Commuters face three years of disruptive closures from Christmas on the Southern, Eastern and Onehunga rail lines. KiwiRail is undertaking a $330 million rail network rebuild on all three lines to pave the way for more commuter trains when the City Rail Link opens, starting in 2025.

Sections of the West line will also be closed in 2024 and 2025.

Public transport problems also threaten to affect next year’s FIFA Women’s World Cup, which is expected to attract tens of thousands of visitors and showcase Auckland to a global audience.

National Party transport spokesman, Simeon Brown.  Photo/Brett Phibbs
National Party transport spokesman, Simeon Brown. Photo/Brett Phibbs

Streetcar Union president Gary Froggatt told the Herald that in addition to wages, working hours are a major contributing factor to the shortage of bus drivers in New Zealand.

Under the Transport Act, companies can register drivers to work 13 hours plus two half-hour meal breaks, making a 14-hour day regardless of their commuting time to and from work .

“We pushed the government to change the Transport Act to a maximum 12-hour day, which we think is more than reasonable, giving an employer half your day,” Froggatt said.

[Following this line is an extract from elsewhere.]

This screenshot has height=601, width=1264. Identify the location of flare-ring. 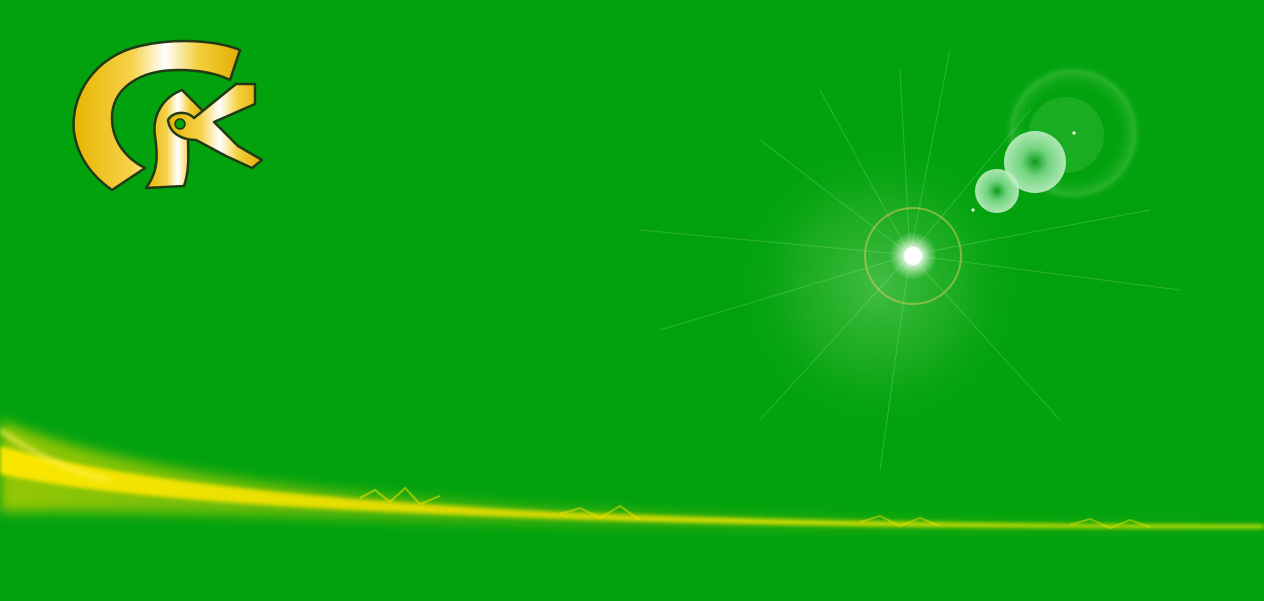
(913, 256).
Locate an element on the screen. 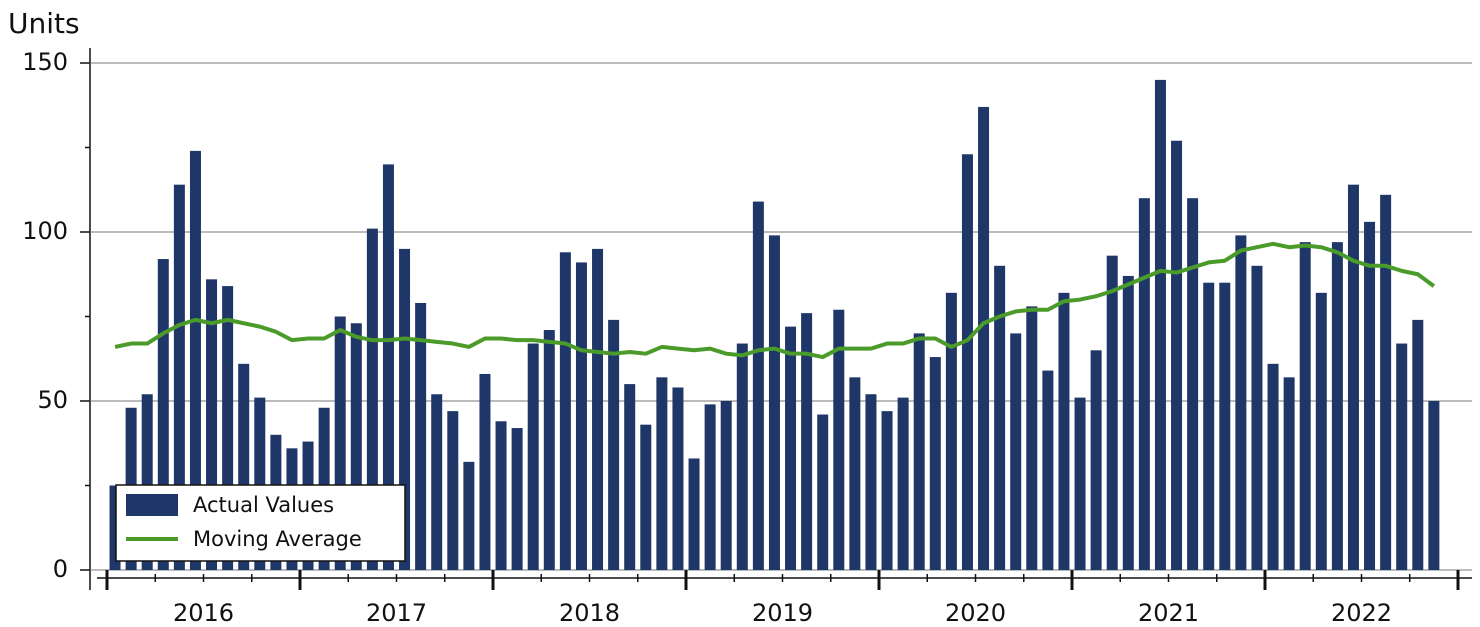 Image resolution: width=1480 pixels, height=627 pixels. y-tick-label: 0 is located at coordinates (60, 569).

Froggatt also said there needs to be more compensation for drivers who work an “interrupted shift”, which sees them working from 6 a.m. to 10 a.m. and then from 2 p.m. to 6 p.m., covering peak hours.

“The four-hour gap between shifts is unpaid and frankly quite archaic now,” Froggatt said.

Despite three pay rises this year, taking the hourly rate from around $23 to $25 to $30, there is a national shortage of 800 bus drivers, including 500 in Auckland.

Froggatt also explained that since Christmas last year there have been 40 to 50 assaults on AT drivers, causing drivers to reassess their careers in public transport.

Brown, MP for Pakuranga, claimed Labor ‘talks a lot about public transport’, the government’s record is ‘a system that doesn’t have enough drivers, hundreds of thousands of services canceled and tens of millions wasted in working groups for cycling”. bridge and light rail that came to nothing.

“Workers must heed calls from Auckland Council and Auckland Transport for immigration policy to allow more bus drivers into New Zealand so this public transport crisis can be addressed.

“The government needs to focus on making public transport reliable, so people can use it before it goes on to propose spending up to $29.2 billion on a light rail vanity project that hardly anyone knows about. Auckland don’t want,” he said.